Photo: Filip Springer © Dowody Publishing House

The Świdermajer family is numerous. Its roots can be traced back to the Swiss Alps, and at the turn of the 20th century relatives and affinities of the chalets there took over the spa towns in the Polish lands. From Rabka, to Ruda Pabianicka near Lodz, to Ciechocinek, to Naleczow - everywhere you will find characteristic wooden buildings with glazed verandas and laubzega-cut ornaments. They are united by formal similarity, history and completely contemporary problems. Erected as seasonal buildings, they have been neglected over the years, subjected to makeshift conversions and treated as a source of firewood.

passing of buildings

Reading "Świdermajers," the content of which is complemented by lyrical photographs of the villas (or what's left of them) on the banks of the Swidermaier River by Filip Springer, provokes the question about the future fate of the wooden buildings of the former spas.

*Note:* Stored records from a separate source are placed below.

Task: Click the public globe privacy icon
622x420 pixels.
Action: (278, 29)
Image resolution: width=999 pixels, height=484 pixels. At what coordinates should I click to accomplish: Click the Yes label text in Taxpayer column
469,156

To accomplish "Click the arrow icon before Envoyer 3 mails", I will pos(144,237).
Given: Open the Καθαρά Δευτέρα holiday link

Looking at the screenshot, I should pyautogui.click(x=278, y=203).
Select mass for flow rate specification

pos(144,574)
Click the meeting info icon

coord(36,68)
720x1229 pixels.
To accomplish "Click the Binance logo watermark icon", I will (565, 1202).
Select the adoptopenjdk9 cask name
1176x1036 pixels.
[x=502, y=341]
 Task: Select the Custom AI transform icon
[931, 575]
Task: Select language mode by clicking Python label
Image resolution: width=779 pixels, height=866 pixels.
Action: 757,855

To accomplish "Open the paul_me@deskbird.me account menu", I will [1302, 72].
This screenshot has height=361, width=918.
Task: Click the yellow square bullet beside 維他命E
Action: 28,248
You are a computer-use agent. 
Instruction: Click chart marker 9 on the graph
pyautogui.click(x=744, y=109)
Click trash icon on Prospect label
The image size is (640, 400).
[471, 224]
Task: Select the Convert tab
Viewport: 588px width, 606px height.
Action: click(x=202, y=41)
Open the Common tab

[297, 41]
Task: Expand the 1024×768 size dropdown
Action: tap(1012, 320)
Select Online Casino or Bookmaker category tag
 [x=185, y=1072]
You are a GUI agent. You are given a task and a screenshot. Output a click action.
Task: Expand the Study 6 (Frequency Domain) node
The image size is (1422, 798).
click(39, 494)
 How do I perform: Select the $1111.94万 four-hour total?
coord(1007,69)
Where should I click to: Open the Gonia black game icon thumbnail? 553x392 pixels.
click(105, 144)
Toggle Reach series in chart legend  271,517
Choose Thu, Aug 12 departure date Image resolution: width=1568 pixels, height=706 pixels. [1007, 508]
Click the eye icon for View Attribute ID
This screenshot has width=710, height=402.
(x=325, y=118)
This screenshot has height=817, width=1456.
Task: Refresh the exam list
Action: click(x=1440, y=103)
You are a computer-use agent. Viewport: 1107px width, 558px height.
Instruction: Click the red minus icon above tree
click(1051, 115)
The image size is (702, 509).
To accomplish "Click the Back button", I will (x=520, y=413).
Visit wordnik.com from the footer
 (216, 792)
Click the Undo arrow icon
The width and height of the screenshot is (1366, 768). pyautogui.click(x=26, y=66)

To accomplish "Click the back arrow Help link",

What future awaits the Świdermajers? A few years ago, the restoration of Frankówka in Józefów began, painstakingly putting together piece by piece the wooden puzzle. A similar move was made in Lodz, where the former villa of Szai Swiatlowski was not only restored, but also moved to the open-air museum of wooden urban architecture. In Jozefow, the new owners themselves are trying to restore the former splendor of the Benkówka villa. However, these are just a few examples, a handful saved in a sea of crumbling wooden buildings. What about them? Can they be saved? The book by Katarzyna Chudyńska-Szuchnik does not provide a clear answer, but it certainly makes you think. After reading it, a semi-blasphemous thought germinated in my head. Maybe the passing of the "Swidermakers" is a natural process, and we should accept that they are going away into oblivion, just like the world in which they were created? Maybe we have to accept their inexorable disappearance, and only a few relics will, as Konstanty Ildefons Galczynski wrote in 1949, stand "among the pines like wraiths in the antebellum" and speak "in a sad voice about the joys of the fin de siecle"?